A quick note for today. Maybe more tonight.

Internally at Microsoft, as you can imagine, we have a number of tools to assist building our software.  Many are internal-only; contrary to the black-helicopter gang out there, there is a lot of cost to shipping software and it can divert your attention and resources from your primary goal of making your teams' code faster/better/whatever.

I won't divulge the details or identity of any of these tools; I'm sure you can references to all of them if you cover the MSFT blogosphere.  Let's call one of them "mega-lint".

Some people have never seen the need for a tool like lint; that's what the compiler is for, right?  The problem is that as I have alluded to several times now, compilers are all about syntax and translation semantics; their goal up to now has been to let you express your ideas more fluidly, not necessarily with better intent.
· · · · · · ·
# JOB ITEM A
Answer these questions about the post on internal tools:
(i) What name does the writer give one of the tools?
(ii) What does the post say compilers are all about?
(iii) What does the post say shipping software can divert from your primary goal?
# JOB ITEM B
Copy the post on internal tools, starting with "A quick note" and going on through "teams' code faster/better/whatever.", with "Microsoft" swapped out for "the company".

# Stored items
· · · · · · ·
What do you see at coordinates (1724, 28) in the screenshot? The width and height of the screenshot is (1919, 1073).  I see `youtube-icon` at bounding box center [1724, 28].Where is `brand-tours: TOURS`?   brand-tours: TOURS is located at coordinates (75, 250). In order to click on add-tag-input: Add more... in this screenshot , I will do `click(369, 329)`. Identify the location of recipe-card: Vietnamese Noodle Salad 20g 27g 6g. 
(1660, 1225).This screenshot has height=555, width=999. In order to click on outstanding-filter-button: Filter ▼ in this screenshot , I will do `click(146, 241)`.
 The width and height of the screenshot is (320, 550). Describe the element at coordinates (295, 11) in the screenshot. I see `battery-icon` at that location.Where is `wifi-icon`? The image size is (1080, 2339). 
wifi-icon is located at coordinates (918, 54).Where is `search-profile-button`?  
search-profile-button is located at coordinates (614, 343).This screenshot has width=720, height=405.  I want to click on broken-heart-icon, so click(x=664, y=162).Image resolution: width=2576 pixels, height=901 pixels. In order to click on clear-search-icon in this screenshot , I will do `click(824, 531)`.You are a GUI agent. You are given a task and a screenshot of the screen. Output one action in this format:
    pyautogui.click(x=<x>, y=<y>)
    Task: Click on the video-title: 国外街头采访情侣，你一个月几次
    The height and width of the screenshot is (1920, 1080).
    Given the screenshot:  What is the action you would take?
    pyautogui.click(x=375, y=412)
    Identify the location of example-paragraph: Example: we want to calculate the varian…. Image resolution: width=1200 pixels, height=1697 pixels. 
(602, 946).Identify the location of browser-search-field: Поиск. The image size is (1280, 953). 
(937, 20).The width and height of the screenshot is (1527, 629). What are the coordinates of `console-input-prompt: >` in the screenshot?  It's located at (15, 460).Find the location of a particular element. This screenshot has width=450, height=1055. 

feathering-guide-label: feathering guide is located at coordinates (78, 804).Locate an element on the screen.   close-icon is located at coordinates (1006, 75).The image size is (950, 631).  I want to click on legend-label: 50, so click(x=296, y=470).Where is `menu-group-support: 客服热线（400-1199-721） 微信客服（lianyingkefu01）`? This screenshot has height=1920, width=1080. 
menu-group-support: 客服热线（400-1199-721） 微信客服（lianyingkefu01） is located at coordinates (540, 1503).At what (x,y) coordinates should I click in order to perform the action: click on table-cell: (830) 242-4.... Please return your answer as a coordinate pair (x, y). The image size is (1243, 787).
· · · · · · ·
# ANSWER SECTION A
(i) "mega-lint"
(ii) Syntax and translation semantics
(iii) Your attention and resources

# ANSWER SECTION B
A quick note for today. Maybe more tonight.

Internally at the company, as you can imagine, we have a number of tools to assist building our software.  Many are internal-only; contrary to the black-helicopter gang out there, there is a lot of cost to shipping software and it can divert your attention and resources from your primary goal of making your teams' code faster/better/whatever.